Our personal safety threshold reveals itself subconsciously. We do not make mathematical calculations to decide how to act when facing risky situations. Some studies suggest that the propensity for risky behavior is embedded deeply in the human brain and might even be inherited; training can change it only to an extent. Other studies have convincingly shown that risky behaviors in the workplace are often driven by the environment, outside stimuli, and the culture of the organization.
Several years ago when I presented a risk assessment class at AIHce, I used a questionnaire to estimate each student’s safety threshold. Amazingly, the threshold was highest for people sitting in the first row and decreased according to distance from the presenter, with those at the furthest tables having the lowest thresholds. During our discussion of these results, it was suggested that cautious participants would choose seats that were less “exposed,” while more adventurous students would sit in the first row. Another theory was that people with higher safety thresholds would come to the class at the last minute, when only front-row seats were available. In any case, the safety threshold seems to be a useful metric for anticipating the outcomes of activities in various situations.
SOCIETY AND RISK A group of people may have a collective safety threshold that is greater or lesser than the thresholds of individual group members. For example, the risk of death from COVID-19 apparently reached the level of 1 case per 1,000 per year, but many people seemed to express an elevated tolerance by refusing the obvious protective measures. In such circumstances, society would benefit from better informing individuals about the probability of disease so they can self-regulate their own risk thresholds.
We do not make mathematical calculations to decide how to act when facing risky situations.
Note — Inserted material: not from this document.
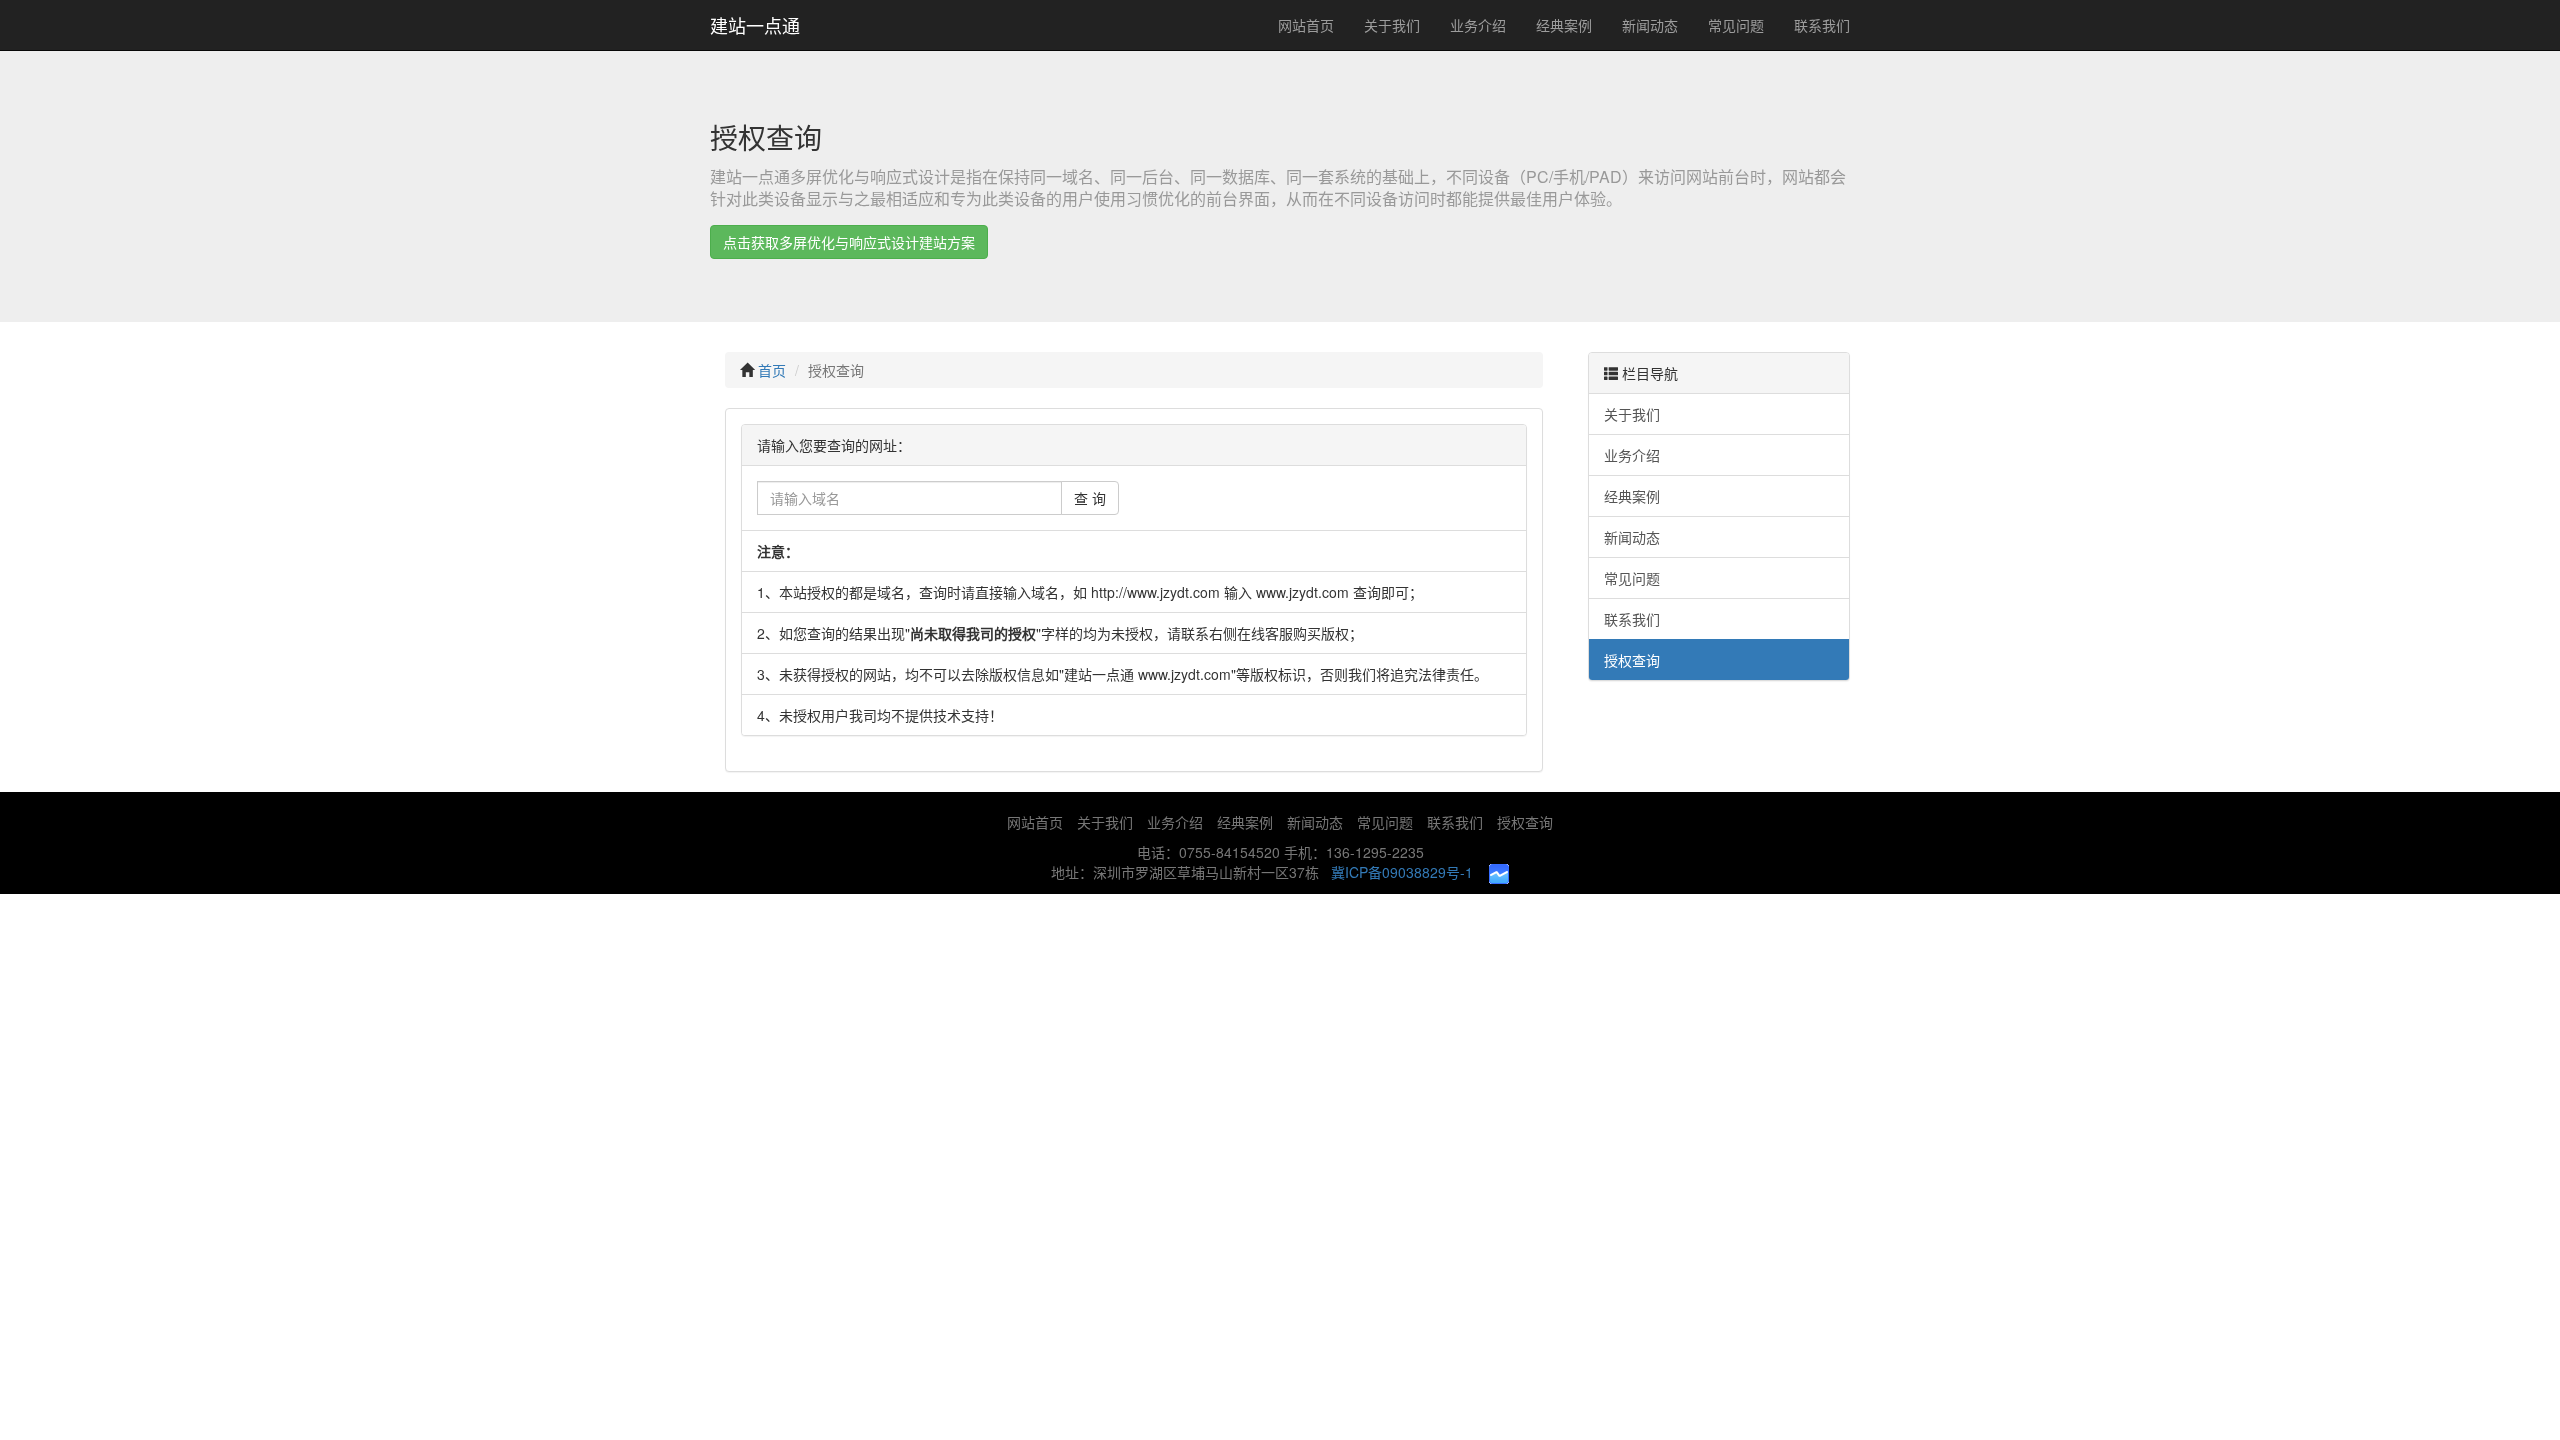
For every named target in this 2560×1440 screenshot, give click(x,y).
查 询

Especially dangerous is allowing groups to dictate elevated tolerances for their members and to engage in “risk shaming” of people with lower safety thresholds. OEHS professionals should determine if such pressure exists in the workplace and find ways to overcome this detrimental culture. But attempts to promote complete “intolerance” for risk, with “absolute” safety as a goal, are also ineffective because they may prevent society (and organizations) from correctly assessing and prioritizing hazards.
RISK BENCHMARKS FROM GOVERNMENT AGENCIES The risk benchmarks established by government agencies vary significantly. In the United States, OSHA relies on the Supreme Court’s “benzene decision,” which held that the probability of a fatal disease above one in a thousand in a lifetime should not be tolerated. EPA considers one-in-a-million lifetime risk as “so small as to be negligible” and treats the range from 1 to 100 cases per million as “reasonable risk.” The NIOSH Chemical Carcinogen Policy established a “risk management limit for carcinogens” of 1 in 10,000 cases per lifetime based on exposure during 45 years. The European Union’s REACH policy sets a risk tolerance limit of 1 case per 100,000 for workers and 1 case per million for the general population.
The recommended threshold should be utilized correctly. For example, EPA’s criteria refer to cases of fatal disease (usually cancer) that may occur over a whole lifetime, not in one year. Also, we need not always utilize agency-based recommendations when we establish quantitative safety thresholds. In many cases, baseline rates of disease in the general population can serve as a reasonable tolerance benchmark for disease cases.
THE RIGHT DECISIONS In the future, science will develop new tools for understanding the psychology of safety and measuring safety thresholds. In the meantime, we should become not more tolerant of risk but more knowledgeable and informed to make the right decisions when risks are faced.